> **THE PROBLEM**
Please show every line from the entries that carries the word "computer".
────────────────────────────────────────
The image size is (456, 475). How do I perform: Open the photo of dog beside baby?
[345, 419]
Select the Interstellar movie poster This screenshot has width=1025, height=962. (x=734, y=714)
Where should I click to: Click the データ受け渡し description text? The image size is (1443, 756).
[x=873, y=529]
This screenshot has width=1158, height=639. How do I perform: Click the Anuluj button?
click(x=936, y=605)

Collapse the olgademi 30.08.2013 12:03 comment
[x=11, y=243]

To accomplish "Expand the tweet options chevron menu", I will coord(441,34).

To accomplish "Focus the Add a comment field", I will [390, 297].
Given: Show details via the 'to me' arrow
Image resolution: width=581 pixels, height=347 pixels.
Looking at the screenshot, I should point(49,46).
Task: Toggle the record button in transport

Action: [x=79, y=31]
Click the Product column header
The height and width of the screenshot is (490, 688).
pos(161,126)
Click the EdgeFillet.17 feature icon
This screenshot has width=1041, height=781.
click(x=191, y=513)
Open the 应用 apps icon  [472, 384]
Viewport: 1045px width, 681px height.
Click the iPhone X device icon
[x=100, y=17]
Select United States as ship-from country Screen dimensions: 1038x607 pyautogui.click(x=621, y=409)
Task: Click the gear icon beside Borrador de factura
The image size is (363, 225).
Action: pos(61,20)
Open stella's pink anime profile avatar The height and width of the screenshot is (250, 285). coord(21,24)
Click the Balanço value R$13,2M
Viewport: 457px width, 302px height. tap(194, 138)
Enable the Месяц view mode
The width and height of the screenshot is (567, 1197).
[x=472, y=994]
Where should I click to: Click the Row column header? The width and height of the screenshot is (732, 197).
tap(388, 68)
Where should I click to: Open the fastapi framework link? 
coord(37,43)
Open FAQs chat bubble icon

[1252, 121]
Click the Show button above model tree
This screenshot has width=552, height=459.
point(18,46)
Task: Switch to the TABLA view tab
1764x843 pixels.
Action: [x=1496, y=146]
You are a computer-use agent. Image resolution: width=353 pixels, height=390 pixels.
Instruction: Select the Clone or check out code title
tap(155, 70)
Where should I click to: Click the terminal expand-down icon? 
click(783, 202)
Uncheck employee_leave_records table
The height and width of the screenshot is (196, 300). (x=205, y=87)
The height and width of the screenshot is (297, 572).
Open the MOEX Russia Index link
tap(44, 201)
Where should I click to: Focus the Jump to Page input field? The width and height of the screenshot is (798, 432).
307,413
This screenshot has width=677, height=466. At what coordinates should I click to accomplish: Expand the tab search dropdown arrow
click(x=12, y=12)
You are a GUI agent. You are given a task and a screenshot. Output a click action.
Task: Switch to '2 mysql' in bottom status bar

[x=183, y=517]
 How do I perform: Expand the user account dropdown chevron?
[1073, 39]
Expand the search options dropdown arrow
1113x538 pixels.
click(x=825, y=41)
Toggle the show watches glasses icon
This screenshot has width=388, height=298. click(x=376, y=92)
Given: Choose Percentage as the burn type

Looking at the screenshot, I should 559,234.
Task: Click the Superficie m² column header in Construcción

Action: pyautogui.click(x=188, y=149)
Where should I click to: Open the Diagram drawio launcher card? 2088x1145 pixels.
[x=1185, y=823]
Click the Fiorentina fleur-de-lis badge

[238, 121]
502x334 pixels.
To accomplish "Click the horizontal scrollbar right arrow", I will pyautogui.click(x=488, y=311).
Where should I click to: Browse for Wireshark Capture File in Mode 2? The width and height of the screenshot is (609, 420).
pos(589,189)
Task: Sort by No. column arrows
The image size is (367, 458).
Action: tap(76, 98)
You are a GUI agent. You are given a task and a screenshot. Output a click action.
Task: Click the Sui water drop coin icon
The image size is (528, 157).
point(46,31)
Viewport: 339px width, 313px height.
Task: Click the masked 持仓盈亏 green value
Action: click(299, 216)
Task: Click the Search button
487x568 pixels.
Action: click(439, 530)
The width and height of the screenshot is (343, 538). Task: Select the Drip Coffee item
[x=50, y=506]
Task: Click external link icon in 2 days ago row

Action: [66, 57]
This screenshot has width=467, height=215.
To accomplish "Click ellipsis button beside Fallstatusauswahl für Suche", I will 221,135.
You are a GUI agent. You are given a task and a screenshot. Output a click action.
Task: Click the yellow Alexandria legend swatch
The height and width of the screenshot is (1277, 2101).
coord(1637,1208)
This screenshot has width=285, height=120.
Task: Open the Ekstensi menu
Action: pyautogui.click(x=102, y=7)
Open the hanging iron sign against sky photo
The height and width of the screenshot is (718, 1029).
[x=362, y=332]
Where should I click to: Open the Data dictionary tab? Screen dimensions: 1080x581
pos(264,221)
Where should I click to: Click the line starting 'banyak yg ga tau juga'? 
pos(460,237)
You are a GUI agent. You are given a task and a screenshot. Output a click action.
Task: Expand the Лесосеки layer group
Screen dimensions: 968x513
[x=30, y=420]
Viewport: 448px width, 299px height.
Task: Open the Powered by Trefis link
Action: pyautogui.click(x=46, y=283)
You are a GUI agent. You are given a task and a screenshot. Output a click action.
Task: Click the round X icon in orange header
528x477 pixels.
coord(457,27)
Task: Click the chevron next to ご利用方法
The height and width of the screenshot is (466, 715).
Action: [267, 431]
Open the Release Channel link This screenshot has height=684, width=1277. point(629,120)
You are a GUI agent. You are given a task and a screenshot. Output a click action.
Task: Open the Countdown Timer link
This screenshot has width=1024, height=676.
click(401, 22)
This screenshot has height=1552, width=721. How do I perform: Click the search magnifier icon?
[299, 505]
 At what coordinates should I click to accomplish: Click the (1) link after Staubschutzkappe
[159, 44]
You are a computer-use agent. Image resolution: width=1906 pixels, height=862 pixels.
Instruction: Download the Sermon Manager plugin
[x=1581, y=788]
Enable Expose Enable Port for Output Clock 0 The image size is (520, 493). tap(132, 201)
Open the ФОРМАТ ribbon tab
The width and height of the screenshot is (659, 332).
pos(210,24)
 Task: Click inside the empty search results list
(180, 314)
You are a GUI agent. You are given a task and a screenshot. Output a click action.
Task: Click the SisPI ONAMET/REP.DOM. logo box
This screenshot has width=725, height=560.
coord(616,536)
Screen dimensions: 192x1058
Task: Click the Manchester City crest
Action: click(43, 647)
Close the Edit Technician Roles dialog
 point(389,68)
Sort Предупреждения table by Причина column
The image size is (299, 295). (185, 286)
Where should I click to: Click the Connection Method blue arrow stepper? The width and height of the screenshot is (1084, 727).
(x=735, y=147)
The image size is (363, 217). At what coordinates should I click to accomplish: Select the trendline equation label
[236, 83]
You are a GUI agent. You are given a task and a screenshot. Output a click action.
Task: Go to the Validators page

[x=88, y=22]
────────────────────────────────────────
> **SOLVED EXERCISE**
You are a computer-use agent. Image resolution: width=353 pixels, height=390 pixels.
You are a computer-use agent. Image resolution: width=1906 pixels, height=862 pixels.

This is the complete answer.